About one of every four people in Homa Bay is infected with HIV. The government has created public awareness programs and provides condoms. HIV drugs are available for free at the local hospital, and health workers go door-to-door encouraging people to get tested.
Yet the Catholic Church, where its intervention is needed most, has taken a fundamental stance against any use of contraception. The acting head of St. Peter’s, Father Gabriel Otieno, believes that condoms are actually causing the spread of HIV.
Every school holiday, the church holds seminars and tells local young people not to use condoms. “We educate the youth that the use of contraceptives is not in the mind of the church and not in God’s way of dealing with human beings,” Otieno told me as he sat in the church’s living quarters below a framed image of Pope Francis. He has the aura of a man practiced in preaching—even while speaking to one person, his voice rises and falls like an opera singer’s.

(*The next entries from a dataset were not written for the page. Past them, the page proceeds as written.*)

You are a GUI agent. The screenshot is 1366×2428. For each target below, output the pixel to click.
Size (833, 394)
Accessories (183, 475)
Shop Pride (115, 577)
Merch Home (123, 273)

Otieno’s theory of why condoms cause HIV in Homa Bay goes something like this: Condoms are ubiquitous. Contraception creates a culture of uninhibited sex. After a while, the youth will stop using condoms but keep having sex. It means that more people will become infected with HIV.
When Pope Francis visits Kenya, Uganda, and the Central African Republic from Nov. 25–30, he will be visiting three countries with some of the highest HIV infection rates in the world, and three countries with large populations of Catholics, for whom condom use is not allowed. He could save lives here by reversing the Catholic Church’s rule. Some observers thought that Francis would at least relax the ban on condoms. He has not. The only church-approved method of contraception is abstinence.
Not all church leaders are so doctrinaire. In 2005, Archbishop Boniface Lele of Mombasa, Kenya, announced that married couples could use condoms to prevent HIV transmission. It was a defiant shift in the diocese, and researchers found that condom use more than doubled for the married couples who had access to contraception. If the Vatican changed its position and allowed condom use everywhere, the researchers speculated that the effect would be significant and widespread.
Lele died last year. When I talked to an official from his church about Lele endorsing condom use, he distanced his congregation from the policy. It was as if the church official believed that if he tried hard enough, he could wish Lele’s policy away.
Some local practices contribute to the spread of HIV. In Homa Bay, it’s tradition that when a woman is widowed, she is shunned from society until she is cleansed. She can’t fetch water or talk to anyone until she has sex with a family member or someone whose specific role is to sleep with widows. And if she’s Catholic, the man can’t use a condom.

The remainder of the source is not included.